Он пристально посмотрел на нее.
– Ты об Николушке? – сказал он.
Княжна Марья, плача, утвердительно нагнула голову.
– Мари, ты знаешь Еван… – но он вдруг замолчал.
– Что ты говоришь?
– Ничего. Не надо плакать здесь, – сказал он, тем же холодным взглядом глядя на нее.

Когда княжна Марья заплакала, он понял, что она плакала о том, что Николушка останется без отца. С большим усилием над собой он постарался вернуться назад в жизнь и перенесся на их точку зрения.
«Да, им это должно казаться жалко! – подумал он. – А как это просто!»
«Птицы небесные ни сеют, ни жнут, но отец ваш питает их», – сказал он сам себе и хотел то же сказать княжне. «Но нет, они поймут это по своему, они не поймут! Этого они не могут понимать, что все эти чувства, которыми они дорожат, все наши, все эти мысли, которые кажутся нам так важны, что они – не нужны. Мы не можем понимать друг друга». – И он замолчал.
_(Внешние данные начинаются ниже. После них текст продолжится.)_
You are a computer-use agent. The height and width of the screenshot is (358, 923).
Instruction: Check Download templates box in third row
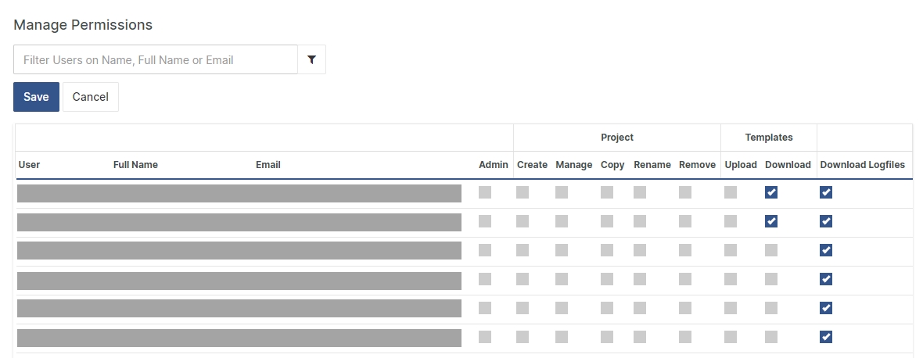771,250
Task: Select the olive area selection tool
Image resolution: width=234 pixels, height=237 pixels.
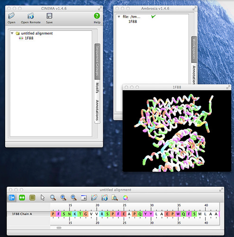Action: coord(32,198)
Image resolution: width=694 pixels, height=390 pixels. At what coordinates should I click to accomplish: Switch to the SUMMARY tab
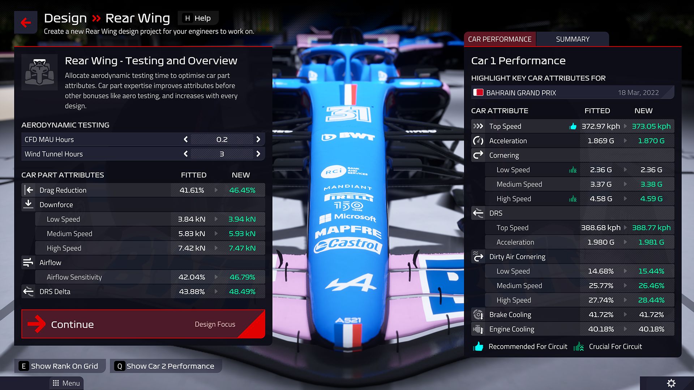tap(573, 39)
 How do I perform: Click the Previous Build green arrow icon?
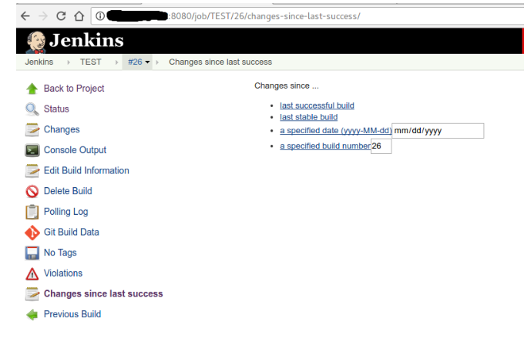32,314
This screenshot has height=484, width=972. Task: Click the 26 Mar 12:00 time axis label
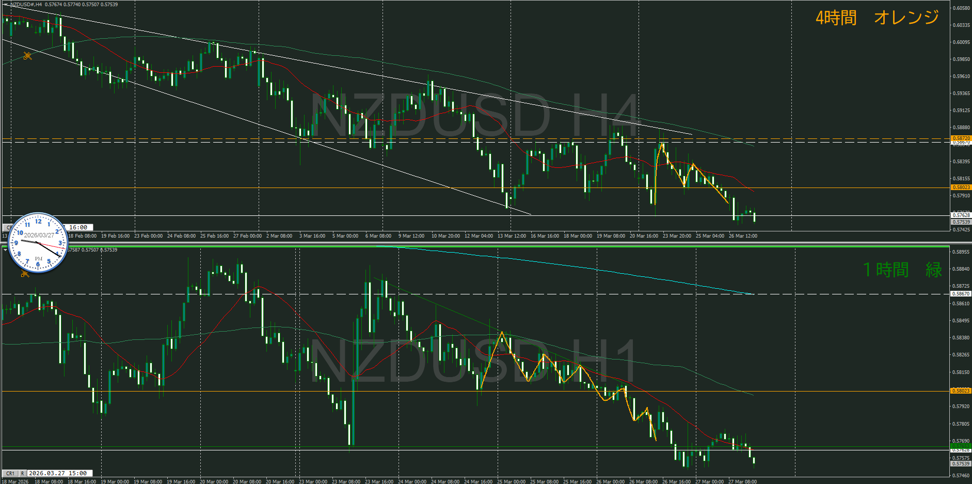click(742, 236)
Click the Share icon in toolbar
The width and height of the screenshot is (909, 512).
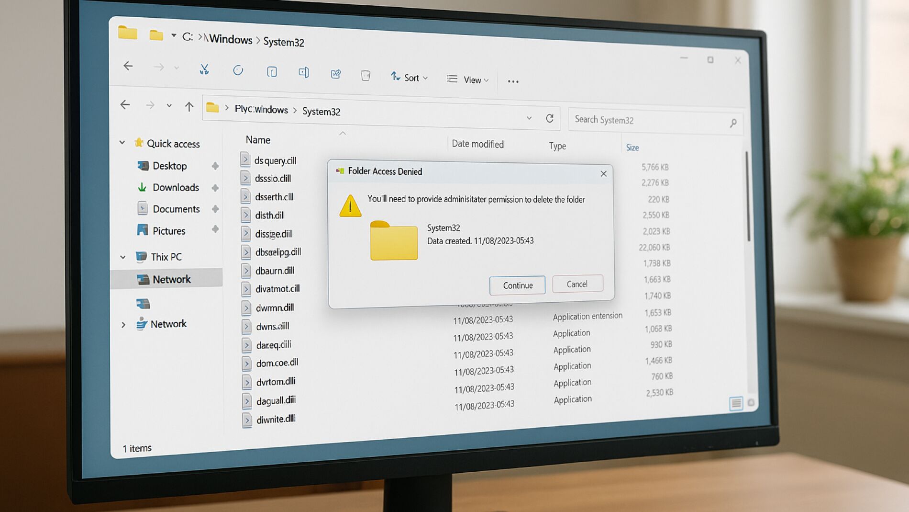(336, 74)
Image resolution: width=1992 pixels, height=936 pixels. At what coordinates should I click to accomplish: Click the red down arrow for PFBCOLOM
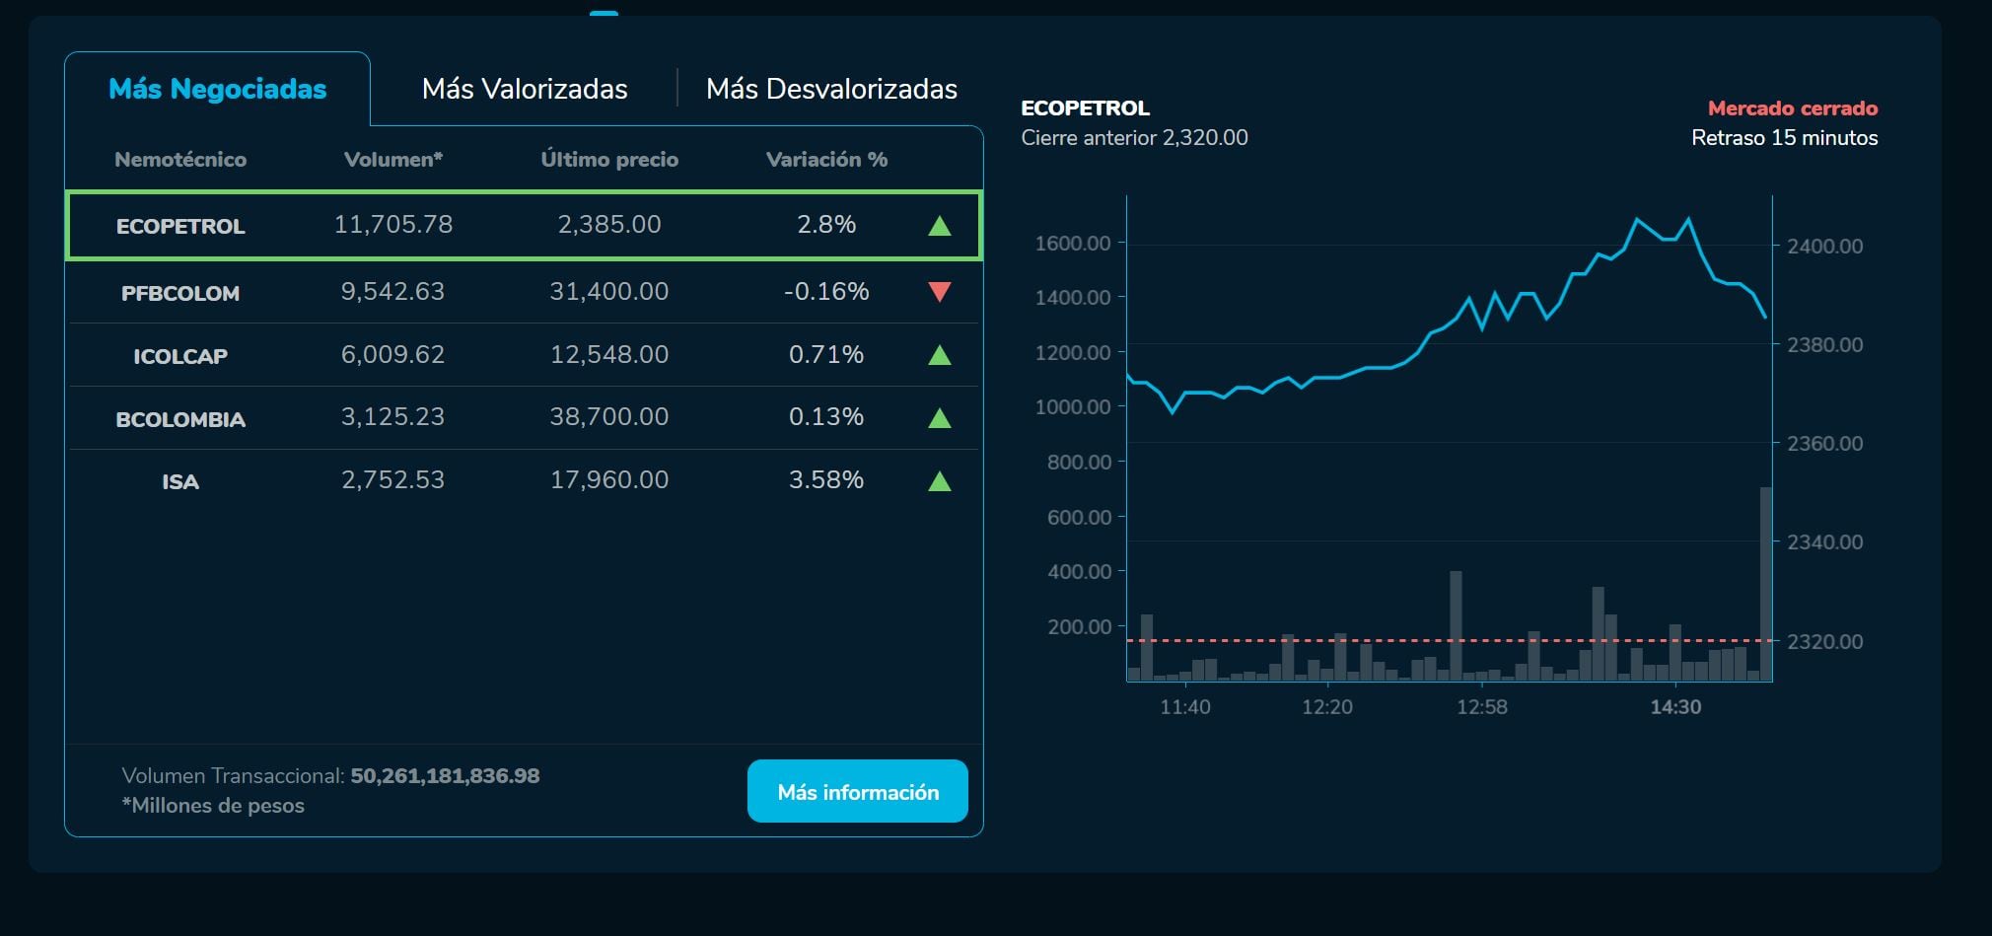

Маленькому сыну князя Андрея было семь лет. Он едва умел читать, он ничего не знал. Он многое пережил после этого дня, приобретая знания, наблюдательность, опытность; но ежели бы он владел тогда всеми этими после приобретенными способностями, он не мог бы лучше, глубже понять все значение той сцены, которую он видел между отцом, княжной Марьей и Наташей, чем он ее понял теперь. Он все понял и, не плача, вышел из комнаты, молча подошел к Наташе, вышедшей за ним, застенчиво взглянул на нее задумчивыми прекрасными глазами; приподнятая румяная верхняя губа его дрогнула, он прислонился к ней головой и заплакал.
С этого дня он избегал Десаля, избегал ласкавшую его графиню и либо сидел один, либо робко подходил к княжне Марье и к Наташе, которую он, казалось, полюбил еще больше своей тетки, и тихо и застенчиво ласкался к ним.
Княжна Марья, выйдя от князя Андрея, поняла вполне все то, что сказало ей лицо Наташи. Она не говорила больше с Наташей о надежде на спасение его жизни. Она чередовалась с нею у его дивана и не плакала больше, но беспрестанно молилась, обращаясь душою к тому вечному, непостижимому, которого присутствие так ощутительно было теперь над умиравшим человеком.


Князь Андрей не только знал, что он умрет, но он чувствовал, что он умирает, что он уже умер наполовину. Он испытывал сознание отчужденности от всего земного и радостной и странной легкости бытия. Он, не торопясь и не тревожась, ожидал того, что предстояло ему. То грозное, вечное, неведомое и далекое, присутствие которого он не переставал ощущать в продолжение всей своей жизни, теперь для него было близкое и – по той странной легкости бытия, которую он испытывал, – почти понятное и ощущаемое.
Прежде он боялся конца. Он два раза испытал это страшное мучительное чувство страха смерти, конца, и теперь уже не понимал его.
Первый раз он испытал это чувство тогда, когда граната волчком вертелась перед ним и он смотрел на жнивье, на кусты, на небо и знал, что перед ним была смерть. Когда он очнулся после раны и в душе его, мгновенно, как бы освобожденный от удерживавшего его гнета жизни, распустился этот цветок любви, вечной, свободной, не зависящей от этой жизни, он уже не боялся смерти и не думал о ней.
Чем больше он, в те часы страдальческого уединения и полубреда, которые он провел после своей раны, вдумывался в новое, открытое ему начало вечной любви, тем более он, сам не чувствуя того, отрекался от земной жизни. Всё, всех любить, всегда жертвовать собой для любви, значило никого не любить, значило не жить этою земною жизнию. И чем больше он проникался этим началом любви, тем больше он отрекался от жизни и тем совершеннее уничтожал ту страшную преграду, которая без любви стоит между жизнью и смертью. Когда он, это первое время, вспоминал о том, что ему надо было умереть, он говорил себе: ну что ж, тем лучше.